Load 3D data to train classification methods.

Parameters:

data_dir (str) – Path to the training data.
patch_shape (Tuple of ints) – Shape of the patch. E.g. (z, y, x, channels).
convert_to_rgb (bool, optional) – In case RGB images are expected, e.g. if crop_shape channel is 3, those images that are grayscale are converted into RGB.
expected_classes (int, optional) – Expected number of classes to be loaded.
cross_val (bool, optional) – Whether to use cross validation or not.
cross_val_nsplits (int, optional) – Number of folds for the cross validation.
cross_val_fold (int, optional) – Number of the fold to be used as validation.
val_split (float, optional) – % of the train data used as validation (value between 0 and 1).
seed (int, optional) – Seed value.
shuffle_val (bool, optional) – Take random training examples to create validation data.

Returns:

X_data (5D Numpy array) – Train/test images. E.g. (num_of_images, z, y, x, channels).
Y_data (1D Numpy array) – Train/test images’ classes.
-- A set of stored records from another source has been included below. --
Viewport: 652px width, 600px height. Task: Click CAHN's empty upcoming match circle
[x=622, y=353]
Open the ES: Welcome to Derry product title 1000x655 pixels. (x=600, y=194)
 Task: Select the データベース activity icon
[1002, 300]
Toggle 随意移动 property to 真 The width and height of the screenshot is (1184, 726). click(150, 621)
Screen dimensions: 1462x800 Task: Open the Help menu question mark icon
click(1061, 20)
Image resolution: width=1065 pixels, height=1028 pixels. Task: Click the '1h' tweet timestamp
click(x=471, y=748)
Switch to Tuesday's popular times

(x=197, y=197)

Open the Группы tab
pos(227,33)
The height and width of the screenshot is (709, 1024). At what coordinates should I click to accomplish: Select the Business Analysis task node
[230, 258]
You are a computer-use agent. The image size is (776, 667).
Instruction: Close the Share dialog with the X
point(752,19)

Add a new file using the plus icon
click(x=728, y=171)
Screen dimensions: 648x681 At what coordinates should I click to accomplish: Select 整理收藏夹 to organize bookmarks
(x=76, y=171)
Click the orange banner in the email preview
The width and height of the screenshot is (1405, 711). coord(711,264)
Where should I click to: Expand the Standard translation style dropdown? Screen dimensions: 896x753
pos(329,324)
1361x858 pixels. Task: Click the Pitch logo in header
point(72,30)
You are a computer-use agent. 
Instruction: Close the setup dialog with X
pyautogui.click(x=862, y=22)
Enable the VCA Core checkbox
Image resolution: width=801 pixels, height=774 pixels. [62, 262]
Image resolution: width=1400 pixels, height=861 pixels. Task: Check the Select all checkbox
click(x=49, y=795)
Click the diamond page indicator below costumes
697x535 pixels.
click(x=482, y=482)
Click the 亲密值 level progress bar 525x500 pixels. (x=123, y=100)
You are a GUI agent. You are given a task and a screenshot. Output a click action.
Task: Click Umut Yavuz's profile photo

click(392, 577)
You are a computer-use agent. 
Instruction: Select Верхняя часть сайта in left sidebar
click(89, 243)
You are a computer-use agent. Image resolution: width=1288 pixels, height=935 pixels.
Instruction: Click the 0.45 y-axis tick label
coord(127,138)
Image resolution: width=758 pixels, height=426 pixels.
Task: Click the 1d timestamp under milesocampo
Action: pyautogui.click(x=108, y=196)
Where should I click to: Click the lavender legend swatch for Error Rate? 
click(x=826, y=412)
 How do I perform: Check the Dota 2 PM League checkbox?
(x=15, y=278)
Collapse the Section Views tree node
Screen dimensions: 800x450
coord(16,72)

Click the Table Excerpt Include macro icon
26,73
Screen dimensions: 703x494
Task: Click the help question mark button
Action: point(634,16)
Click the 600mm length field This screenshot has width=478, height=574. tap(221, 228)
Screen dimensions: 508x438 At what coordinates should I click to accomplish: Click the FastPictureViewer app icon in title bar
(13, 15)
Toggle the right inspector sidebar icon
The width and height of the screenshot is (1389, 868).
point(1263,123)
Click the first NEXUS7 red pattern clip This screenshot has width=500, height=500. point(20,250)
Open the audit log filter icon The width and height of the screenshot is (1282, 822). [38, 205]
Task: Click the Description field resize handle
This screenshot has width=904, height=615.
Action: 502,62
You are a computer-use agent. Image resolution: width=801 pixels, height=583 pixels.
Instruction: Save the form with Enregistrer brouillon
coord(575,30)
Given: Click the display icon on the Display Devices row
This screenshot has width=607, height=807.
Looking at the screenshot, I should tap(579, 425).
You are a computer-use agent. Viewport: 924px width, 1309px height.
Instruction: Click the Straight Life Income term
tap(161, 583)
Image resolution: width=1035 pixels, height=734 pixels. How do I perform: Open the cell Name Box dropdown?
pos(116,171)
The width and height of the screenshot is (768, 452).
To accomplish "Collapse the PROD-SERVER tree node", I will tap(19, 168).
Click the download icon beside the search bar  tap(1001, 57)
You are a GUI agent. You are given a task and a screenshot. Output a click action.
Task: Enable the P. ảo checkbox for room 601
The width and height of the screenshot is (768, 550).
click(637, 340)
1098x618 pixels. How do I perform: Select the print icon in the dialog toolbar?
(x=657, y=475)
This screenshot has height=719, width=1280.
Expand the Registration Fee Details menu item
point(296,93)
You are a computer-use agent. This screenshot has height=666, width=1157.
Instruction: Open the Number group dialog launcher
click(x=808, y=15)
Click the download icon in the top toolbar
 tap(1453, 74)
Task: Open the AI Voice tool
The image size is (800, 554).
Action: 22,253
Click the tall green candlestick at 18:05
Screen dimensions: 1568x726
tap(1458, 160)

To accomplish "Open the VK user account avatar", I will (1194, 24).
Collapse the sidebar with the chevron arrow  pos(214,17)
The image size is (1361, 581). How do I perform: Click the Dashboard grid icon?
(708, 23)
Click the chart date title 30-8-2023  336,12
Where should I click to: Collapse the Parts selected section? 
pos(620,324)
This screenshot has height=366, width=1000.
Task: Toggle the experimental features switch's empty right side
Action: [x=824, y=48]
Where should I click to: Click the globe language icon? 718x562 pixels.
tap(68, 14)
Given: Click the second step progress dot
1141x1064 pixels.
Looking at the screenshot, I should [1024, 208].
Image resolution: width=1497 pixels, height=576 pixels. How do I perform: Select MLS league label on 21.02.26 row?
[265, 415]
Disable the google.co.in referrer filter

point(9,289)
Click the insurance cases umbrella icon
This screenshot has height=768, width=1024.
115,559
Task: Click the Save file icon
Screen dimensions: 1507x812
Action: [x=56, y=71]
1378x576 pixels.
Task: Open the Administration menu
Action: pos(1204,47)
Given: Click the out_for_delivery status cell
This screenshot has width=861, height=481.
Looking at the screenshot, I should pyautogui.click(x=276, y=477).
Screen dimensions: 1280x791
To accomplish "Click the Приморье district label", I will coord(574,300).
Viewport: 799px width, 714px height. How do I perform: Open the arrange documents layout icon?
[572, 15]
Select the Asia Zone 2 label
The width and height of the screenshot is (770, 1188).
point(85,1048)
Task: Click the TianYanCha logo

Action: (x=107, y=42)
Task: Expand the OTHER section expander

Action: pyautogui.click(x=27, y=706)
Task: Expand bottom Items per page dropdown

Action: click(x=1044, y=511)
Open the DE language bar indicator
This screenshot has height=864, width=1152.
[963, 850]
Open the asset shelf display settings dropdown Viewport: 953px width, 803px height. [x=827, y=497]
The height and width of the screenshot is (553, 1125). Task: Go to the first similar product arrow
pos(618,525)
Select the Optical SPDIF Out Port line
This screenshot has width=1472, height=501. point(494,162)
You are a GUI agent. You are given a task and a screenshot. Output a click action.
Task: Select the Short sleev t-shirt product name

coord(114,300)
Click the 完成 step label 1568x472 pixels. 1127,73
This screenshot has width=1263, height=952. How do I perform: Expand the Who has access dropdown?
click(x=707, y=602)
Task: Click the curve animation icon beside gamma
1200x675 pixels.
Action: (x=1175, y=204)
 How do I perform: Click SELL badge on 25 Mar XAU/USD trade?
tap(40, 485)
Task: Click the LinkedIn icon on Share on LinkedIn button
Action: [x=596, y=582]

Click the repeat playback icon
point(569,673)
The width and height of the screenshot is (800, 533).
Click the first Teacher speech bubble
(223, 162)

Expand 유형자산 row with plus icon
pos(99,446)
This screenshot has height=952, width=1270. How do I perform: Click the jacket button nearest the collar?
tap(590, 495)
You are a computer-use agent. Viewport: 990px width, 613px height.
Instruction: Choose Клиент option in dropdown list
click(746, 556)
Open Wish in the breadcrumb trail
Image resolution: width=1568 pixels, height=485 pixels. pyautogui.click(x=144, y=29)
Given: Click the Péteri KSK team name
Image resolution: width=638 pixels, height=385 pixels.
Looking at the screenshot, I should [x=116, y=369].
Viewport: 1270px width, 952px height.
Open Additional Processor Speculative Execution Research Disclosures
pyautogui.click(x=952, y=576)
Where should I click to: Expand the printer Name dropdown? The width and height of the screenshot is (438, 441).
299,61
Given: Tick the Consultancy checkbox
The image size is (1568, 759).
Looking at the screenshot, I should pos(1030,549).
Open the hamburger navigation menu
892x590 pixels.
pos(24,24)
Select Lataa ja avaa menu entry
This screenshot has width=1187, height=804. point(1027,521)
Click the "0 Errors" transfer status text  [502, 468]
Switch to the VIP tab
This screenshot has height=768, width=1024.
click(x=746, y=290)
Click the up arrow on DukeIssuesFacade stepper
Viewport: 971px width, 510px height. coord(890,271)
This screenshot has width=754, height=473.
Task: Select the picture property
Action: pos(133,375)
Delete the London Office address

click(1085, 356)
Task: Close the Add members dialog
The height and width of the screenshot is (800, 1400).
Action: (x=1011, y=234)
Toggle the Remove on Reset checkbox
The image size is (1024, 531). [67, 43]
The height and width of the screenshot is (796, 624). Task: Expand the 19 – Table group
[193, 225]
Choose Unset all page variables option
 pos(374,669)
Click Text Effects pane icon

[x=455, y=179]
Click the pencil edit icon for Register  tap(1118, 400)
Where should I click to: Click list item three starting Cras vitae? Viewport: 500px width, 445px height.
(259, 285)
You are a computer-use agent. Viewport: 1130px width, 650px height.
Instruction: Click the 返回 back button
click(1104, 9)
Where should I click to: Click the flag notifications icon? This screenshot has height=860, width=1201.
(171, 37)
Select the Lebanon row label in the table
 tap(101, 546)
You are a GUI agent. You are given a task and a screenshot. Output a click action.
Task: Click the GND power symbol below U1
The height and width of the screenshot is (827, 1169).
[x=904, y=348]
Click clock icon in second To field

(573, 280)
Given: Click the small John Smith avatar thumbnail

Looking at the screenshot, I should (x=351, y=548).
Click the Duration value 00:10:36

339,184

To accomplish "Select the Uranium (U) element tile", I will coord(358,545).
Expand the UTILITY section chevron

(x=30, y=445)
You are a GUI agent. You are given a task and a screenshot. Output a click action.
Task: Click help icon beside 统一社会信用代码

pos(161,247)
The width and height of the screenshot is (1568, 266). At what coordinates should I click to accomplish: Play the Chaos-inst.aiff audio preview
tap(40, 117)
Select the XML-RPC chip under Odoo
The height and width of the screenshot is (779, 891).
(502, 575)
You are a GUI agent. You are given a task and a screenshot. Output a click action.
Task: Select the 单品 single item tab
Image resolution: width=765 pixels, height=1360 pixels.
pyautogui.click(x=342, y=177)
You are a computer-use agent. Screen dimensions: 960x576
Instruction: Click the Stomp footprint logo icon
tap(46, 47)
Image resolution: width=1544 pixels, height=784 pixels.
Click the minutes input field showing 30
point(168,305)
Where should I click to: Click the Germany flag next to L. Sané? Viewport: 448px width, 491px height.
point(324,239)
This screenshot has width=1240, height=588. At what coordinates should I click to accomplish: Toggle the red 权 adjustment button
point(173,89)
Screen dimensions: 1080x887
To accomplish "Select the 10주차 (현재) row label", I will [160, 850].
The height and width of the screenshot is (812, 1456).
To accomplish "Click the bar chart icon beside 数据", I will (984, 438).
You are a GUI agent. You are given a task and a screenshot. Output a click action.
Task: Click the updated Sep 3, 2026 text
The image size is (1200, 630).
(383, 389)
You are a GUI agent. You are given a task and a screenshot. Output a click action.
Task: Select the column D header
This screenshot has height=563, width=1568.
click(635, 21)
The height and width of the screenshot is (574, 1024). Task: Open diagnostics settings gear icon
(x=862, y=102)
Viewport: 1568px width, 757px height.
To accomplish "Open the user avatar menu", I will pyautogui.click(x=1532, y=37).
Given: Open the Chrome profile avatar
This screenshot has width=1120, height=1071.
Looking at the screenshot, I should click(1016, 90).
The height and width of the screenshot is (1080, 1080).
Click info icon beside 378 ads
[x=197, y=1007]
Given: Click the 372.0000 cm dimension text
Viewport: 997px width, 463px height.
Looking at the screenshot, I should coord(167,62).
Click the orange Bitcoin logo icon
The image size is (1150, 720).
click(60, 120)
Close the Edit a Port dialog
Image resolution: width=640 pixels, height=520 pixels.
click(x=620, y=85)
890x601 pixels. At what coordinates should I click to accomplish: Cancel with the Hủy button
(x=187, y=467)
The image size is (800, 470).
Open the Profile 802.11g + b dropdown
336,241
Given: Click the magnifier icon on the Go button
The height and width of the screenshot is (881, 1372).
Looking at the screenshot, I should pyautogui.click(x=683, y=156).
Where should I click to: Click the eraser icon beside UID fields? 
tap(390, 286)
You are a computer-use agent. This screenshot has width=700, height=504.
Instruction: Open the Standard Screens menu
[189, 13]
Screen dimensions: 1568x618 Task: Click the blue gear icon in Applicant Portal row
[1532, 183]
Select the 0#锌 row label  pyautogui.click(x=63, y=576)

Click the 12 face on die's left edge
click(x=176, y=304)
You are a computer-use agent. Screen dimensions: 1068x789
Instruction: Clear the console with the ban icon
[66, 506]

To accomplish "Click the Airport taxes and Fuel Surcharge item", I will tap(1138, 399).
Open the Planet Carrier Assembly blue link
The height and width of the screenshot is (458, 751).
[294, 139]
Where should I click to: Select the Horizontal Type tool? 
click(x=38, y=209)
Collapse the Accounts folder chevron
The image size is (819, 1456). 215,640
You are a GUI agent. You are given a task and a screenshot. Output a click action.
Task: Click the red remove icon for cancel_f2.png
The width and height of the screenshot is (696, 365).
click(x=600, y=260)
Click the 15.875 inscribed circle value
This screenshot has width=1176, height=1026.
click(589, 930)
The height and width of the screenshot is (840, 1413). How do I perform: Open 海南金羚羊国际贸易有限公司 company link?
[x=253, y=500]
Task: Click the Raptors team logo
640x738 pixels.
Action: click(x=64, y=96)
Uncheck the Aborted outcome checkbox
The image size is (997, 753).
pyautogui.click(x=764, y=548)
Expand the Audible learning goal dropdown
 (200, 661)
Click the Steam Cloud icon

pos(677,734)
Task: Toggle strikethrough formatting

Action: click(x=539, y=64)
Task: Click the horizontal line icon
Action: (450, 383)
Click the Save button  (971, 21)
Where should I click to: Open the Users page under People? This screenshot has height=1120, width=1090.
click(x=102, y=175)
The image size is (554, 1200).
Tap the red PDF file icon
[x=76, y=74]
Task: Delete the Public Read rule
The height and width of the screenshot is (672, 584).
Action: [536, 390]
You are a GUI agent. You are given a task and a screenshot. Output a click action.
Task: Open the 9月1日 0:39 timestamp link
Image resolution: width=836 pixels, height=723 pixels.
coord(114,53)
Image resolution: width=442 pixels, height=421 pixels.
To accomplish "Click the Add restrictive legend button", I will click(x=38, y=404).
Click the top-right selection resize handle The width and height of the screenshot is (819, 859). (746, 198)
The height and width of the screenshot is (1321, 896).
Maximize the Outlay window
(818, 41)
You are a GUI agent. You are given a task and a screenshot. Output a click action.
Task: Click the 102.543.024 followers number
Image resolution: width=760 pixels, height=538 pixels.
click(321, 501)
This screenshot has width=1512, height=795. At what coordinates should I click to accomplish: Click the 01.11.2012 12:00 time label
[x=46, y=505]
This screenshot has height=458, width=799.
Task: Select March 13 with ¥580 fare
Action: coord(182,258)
E.g. (num_of_images).
X_val (4D Numpy array, optional) – Validation images. E.g. (num_of_images, z, y, x, channels).
Y_val (1D Numpy array, optional) – Validation images’ classes. E.g. (num_of_images).
all_ids (List of str) – Loaded data filenames.
val_index (List of ints) – Indexes of the samples beloging to the validation.